The taps on his shoulder came while he was reaching for more pretzels, his arm dangling across the long wooden bar in search of the tiny plastic bowl. They were an insistent series of quick taps-one-two-three on his back, just at the bottom of his shoulder blade. He turned, swiveling on the stool, and saw no one behind him. Strange.

Harold heard a cough and looked down. There he found some manner of black-helmeted gnome staring up at him. He swallowed, blinked, and recognized the face of Dr. Garber. With Harold high on his stool, the top of her head came up only just above his navel. She smiled.

“Harold!” she said, as if she were genuinely happy to see him.

“Hi there,” he replied. He really wasn’t in the mood for conversation right now. He turned himself a half inch farther back toward his drink, trying to be subtle.

“Where’s your friend? Sarah?” The subtlety didn’t seem to be working.

“Gone. She… she had to leave.” He was too tired to come up with a good lie. Plus, he was such a shitty liar anyway.

Dr. Garber frowned. She gave him a concerned look.

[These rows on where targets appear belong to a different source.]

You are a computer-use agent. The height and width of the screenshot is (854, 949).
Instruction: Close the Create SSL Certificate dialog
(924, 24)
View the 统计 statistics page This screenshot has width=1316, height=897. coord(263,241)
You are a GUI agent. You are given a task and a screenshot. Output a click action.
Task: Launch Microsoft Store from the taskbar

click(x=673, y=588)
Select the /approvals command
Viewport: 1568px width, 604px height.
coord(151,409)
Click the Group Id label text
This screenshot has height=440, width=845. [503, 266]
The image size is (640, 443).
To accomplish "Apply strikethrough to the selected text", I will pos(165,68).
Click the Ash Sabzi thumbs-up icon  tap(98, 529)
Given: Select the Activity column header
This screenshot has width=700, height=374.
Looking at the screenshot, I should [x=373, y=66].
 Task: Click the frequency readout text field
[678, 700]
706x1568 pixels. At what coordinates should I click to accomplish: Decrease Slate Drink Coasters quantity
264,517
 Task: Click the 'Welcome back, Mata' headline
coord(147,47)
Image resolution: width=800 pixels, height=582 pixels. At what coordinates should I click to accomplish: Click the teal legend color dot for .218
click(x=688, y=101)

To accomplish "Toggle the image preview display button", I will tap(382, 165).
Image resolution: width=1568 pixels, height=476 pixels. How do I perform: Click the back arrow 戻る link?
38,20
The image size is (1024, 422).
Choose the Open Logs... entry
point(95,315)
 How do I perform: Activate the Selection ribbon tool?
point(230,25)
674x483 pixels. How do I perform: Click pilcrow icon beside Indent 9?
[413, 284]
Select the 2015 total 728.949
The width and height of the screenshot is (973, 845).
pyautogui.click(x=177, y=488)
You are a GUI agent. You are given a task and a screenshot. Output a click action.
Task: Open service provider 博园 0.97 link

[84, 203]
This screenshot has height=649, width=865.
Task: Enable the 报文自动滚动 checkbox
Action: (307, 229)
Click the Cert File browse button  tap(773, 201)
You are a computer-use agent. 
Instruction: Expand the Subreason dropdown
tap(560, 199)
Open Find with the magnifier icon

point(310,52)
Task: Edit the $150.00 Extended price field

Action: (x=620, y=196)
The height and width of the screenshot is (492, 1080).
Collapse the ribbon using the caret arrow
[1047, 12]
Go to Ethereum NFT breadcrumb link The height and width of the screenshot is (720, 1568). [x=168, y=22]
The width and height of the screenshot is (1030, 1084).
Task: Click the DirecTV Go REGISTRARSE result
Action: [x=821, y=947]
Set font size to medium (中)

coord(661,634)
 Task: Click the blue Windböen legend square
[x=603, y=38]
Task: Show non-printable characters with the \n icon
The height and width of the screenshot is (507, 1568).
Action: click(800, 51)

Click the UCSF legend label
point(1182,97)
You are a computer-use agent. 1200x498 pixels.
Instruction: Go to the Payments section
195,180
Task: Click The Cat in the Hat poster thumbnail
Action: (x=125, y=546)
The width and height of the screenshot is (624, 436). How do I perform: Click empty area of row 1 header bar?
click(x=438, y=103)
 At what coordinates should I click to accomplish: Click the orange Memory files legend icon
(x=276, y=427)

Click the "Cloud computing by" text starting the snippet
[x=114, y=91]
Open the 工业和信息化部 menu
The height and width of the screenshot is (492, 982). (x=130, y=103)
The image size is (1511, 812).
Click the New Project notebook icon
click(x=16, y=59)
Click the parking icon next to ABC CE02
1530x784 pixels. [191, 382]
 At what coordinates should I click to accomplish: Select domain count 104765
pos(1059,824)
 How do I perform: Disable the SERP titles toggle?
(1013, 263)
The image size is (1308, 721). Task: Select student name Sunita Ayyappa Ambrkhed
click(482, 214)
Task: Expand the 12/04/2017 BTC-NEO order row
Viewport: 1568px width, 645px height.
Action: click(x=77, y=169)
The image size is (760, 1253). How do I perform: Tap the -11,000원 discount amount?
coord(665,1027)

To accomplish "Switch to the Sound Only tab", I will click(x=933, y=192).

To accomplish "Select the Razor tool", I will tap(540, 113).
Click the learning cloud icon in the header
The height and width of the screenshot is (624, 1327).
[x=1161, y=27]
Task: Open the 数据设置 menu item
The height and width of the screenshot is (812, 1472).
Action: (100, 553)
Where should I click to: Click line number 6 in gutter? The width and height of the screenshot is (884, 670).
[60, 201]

“Lovers’ quarrel?” she asked, in a tone equally playful and sympathetic.

“Not exactly.”

“Well, I’m sure you’ll patch it up,” Dr. Garber said as she hopped up on the adjacent barstool. Harold was not aware of having invited her to join him. “I like the sight of you two together. You’re a lovely couple.”

He offered no response, save a few nods. He sipped more bourbon. Dr. Garber sipped at her own drink, something clear and carbonated, most likely gin and tonic. He realized that she wasn’t going to leave, and he determined that his best bet was to change the subject, so at least he didn’t have to talk about Sarah anymore.

“Thanks for your help with the letters,” he said. “I think we found everything we needed.”

“Terrific! You’re on your way to the missing Conan Doyle diary that Cale was on about?”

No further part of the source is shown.